National Post (National Edition)

Tulip Fever’s embargoing gets ‘the wagging finger of shame’

Three-year-old film doesn’t seem worth fuss

- CHRIS KNIGHT National Post

Tulip Fever may well be the film Hollywood doesn’t want you to see.

When news came of a screening for critics this week in Toronto, it was met with an eye roll. After all, last week’s New York press screening had been yanked at the last minute by the Weinstein Company (the studio that owns the picture), prompting one critic there to claim the film didn’t even exist.

Toronto’s screening took place, but with a weird twist; critics had to sign an embargo, promising not to post or print opinions until Friday at 1 p.m.

That means no reviews in Friday’s papers, and no news at all until a half-hour before the first Toronto screening of Tulip Fever at the Varsity. (The only other place to see it in Canada is Vancouver’s Fifth Avenue where, thanks to the time difference, you’ll have a whopping four hours’ notice before it begins.)

Why the cloak of secrecy? The movie seems harmless enough. Based on the novel by Deborah Moggach (she also wrote These Foolish Things, which inspired The Best Exotic Marigold Hotel), it’s the story of a 17th-century Dutch painter (Dane DeHaan) in love with a woman (Alicia Vikander) unhappily married to a powerful merchant (Christoph Waltz). The two bet their savings on the tulip bulb market, hoping to strike it rich and run away together.

Tulips and market forces scuttled the film early in its life. In 2004, it was set to shoot in England, with Keira Knightley and Jude Law starring, John Madden directing, and 12,000 tulips in little pots, ready for their close-ups. Then the British government closed a film tax loophole, the budget evaporated, and the film wilted.

Things looked ready to bloom again in the spring of 2013, with a new cast in place and Justin Chadwick in the director’s chair. Filming took place in 2014, and at the 2015 Cannes film festival (where Vikander was a hot property, thanks to rave reviews for the recent sci-fi thriller Ex Machina), Harvey Weinstein promised the film would be opening soon.

November 2015 seemed likely, with a possible Oscar campaign to follow. Then the studio said July 15, 2016. But a week before that date, it pushed Tulip Fever to Feb. 24, 2017. And a week before THAT, another push, to Aug. 25. Now it’s set for Sept. 1. But we’re not allowed to tell you about it.

Studios have many ways to prevent cinemagoer­s from learning the awful truth about bad movies. Refusing to screen them for the press is a time-honoured method, though it tends to make critics grumpy. The late Roger Ebert, blocked from giving unscreened movies a thumbs up or down, resorted to delivering “the wagging finger of shame.”

SUPPLIED MATERIAL:

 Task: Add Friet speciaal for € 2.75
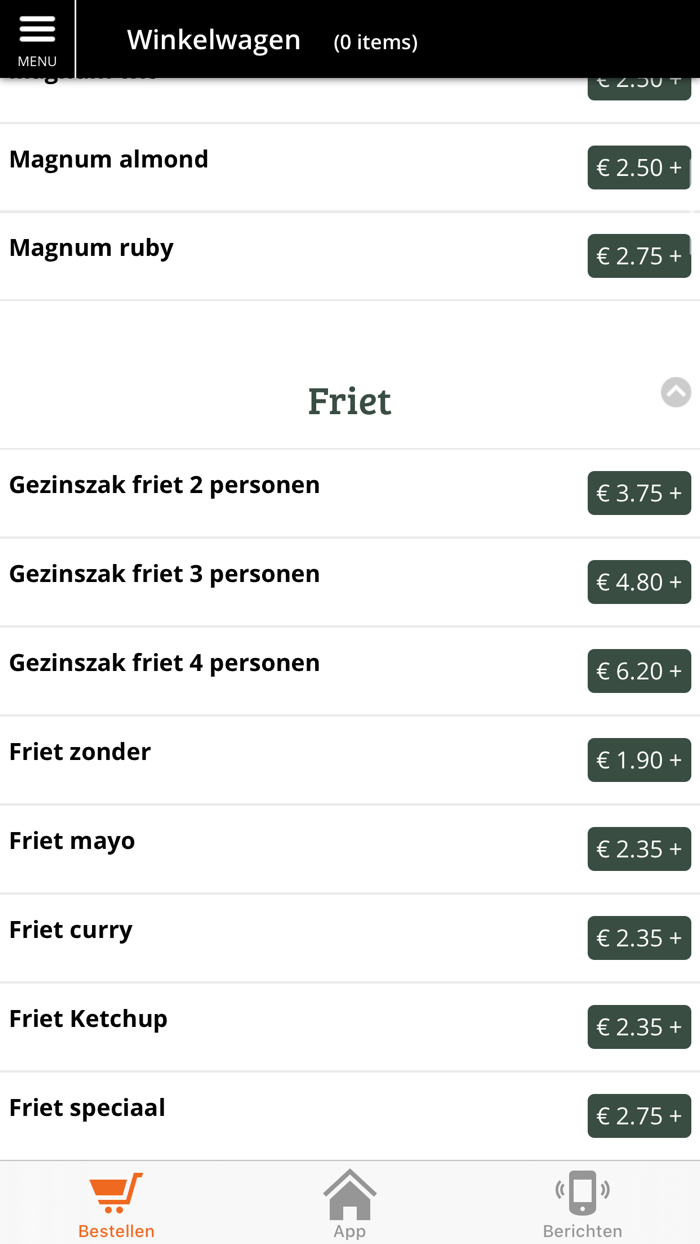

TASK SET:
[1] Switch "Toronto" to "Montreal" in the Tulip Fever article and write out the stretch from "- CHRIS KNIGHT" through "didn’t even exist.".
[2] According to the Tulip Fever article, why did the planned 2004 production of the film fall apart?
[3] Write the next part of the Tulip Fever article, picking up after its last sentence.
The listing has no connection to the Tulip Fever article.

RESULTS FOR EACH TASK:
[1]
- CHRIS KNIGHT National Post

Tulip Fever may well be the film Hollywood doesn’t want you to see.

When news came of a screening for critics this week in Montreal, it was met with an eye roll. After all, last week’s New York press screening had been yanked at the last minute by the Weinstein Company (the studio that owns the picture), prompting one critic there to claim the film didn’t even exist.

[2] The British government closed a film tax loophole, which made the budget evaporate. Without that money the project wilted before it could shoot.

[3]
But you can almost always find one critic who likes a movie. Sometimes they’re sincere — I quite enjoyed 2011’s Green Lantern, which has a 26 per cent rating at rottentoma­toes.com. Occasional­ly they’re bought — Earl Dittman was probably the most famous “quote whore,” given to adoring any movie that gave him a free trip or access to its stars. And at least one was invented — in 2000, Sony Pictures created a fake critic named David Manning, who (surprise!) loved everything the studio produced.

The embargo is common at film festival time, when studios are eager for critics to see their films, but don’t want reviews to appear until the gala première. With the Toronto Internatio­nal Film Festival opening in a few days, I’ve seen Jake Gyllenhaal in Stronger, Emma Thompson in The Children Act, horror movies The Ritual, Pyewacket and Valley of Shadows, the action flick American Assassin and the Oscar bait Breathe, but I can’t breathe a word about any of them.

But a Friday-afternoon embargo for a three-year-old movie just getting a limited release? It’s unheard of.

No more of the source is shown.